ACTIVITY LIST:
1) Answer these from the Lake Park Township text:
(a) In what year was the township organized?
(b) How many square miles of the township's total area are water?
(c) Which township borders it to the east?
2) Extend the Lake Park Township text, starting after its final sentence about the four cemeteries.

PAGE TEXT:
_ _ _ _ _ _ _
Lake Park Township is a township in Becker County, Minnesota. The population was 418 as of the 2000 census.

Lake Park Township was organized in 1870.

==Geography==
According to the United States Census Bureau, the township has a total area of 35.0 sqmi, of which 30.7 sqmi is land and 4.3 sqmi (12.36%) is water.

The city of Lake Park is entirely within this township geographically but is a separate entity.

===Major highway===
- U.S. Route 10

===Lakes===
- Anderson Lake
- Axberg Lake
- Bijou Lake
- Boyer Lake (west three-quarters)
- Cuba Lake (southeast three-quarters)
- Dahlberg Lake (northwest half)
- Forget-Me-Not Lake
- Gourd Lake
- Horan Lake
- La Belle Lake (southwest edge)
- Lee Lake
- Lime Lake (southeast three-quarters)
- Little Boyer Lake
- Lake Engebretson
- Olive Lake
- Orange Lake
- Peach Lake
- Pineapple Lake
- Prestrude Lake
- Prune Lake
- Pump Lake
- Round Lake
- Sand Lake
- Shoe Lake
- Sorenson Lake
- Stakke Lake
- Yort Lake

===Adjacent townships===
- Cuba Township (north)
- Hamden Township (northeast)
- Audubon Township (east)
- Lake Eunice Township (southeast)
- Cormorant Township (south)
- Parke Township, Clay County (southwest)
- Eglon Township, Clay County (west)
- Highland Grove Township, Clay County (northwest)

===Cemeteries===
The township contains these four cemeteries: Eskjo, Houglum, Oak Grove and Strandvik.
_ _ _ _ _ _ _
DATA:

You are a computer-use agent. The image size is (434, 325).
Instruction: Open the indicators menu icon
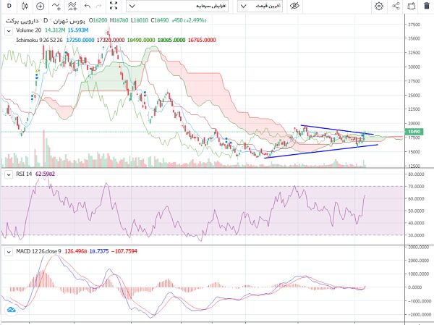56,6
_ _ _ _ _ _ _
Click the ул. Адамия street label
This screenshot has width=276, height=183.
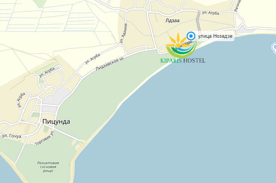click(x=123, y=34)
_ _ _ _ _ _ _
ANSWERS BELOW:
1)
(a) 1870
(b) 4.3 sq mi (12.36%)
(c) Audubon Township

2)
==Demographics==
As of the census of 2000, there were 418 people, 149 households, and 109 families residing in the township. The population density was 13.6 PD/sqmi. There were 188 housing units at an average density of 6.1 /sqmi. The racial makeup of the township was 99.28% White, 0.48% Native American, and 0.24% from two or more races. Hispanic or Latino of any race were 1.20% of the population.

There were 149 households, out of which 28.2% had children under the age of 18 living with them, 65.1% were married couples living together, 4.7% had a female householder with no husband present, and 26.8% were non-families. 23.5% of all households were made up of individuals, and 6.7% had someone living alone who was 65 years of age or older. The average household size was 2.42 and the average family size was 2.86.

In the township the population was spread out, with 18.9% under the age of 18, 4.8% from 18 to 24, 21.5% from 25 to 44, 26.8% from 45 to 64, and 28.0% who were 65 years of age or older. The median age was 48 years. For every 100 females, there were 102.9 males. For every 100 females age 18 and over, there were 106.7 males.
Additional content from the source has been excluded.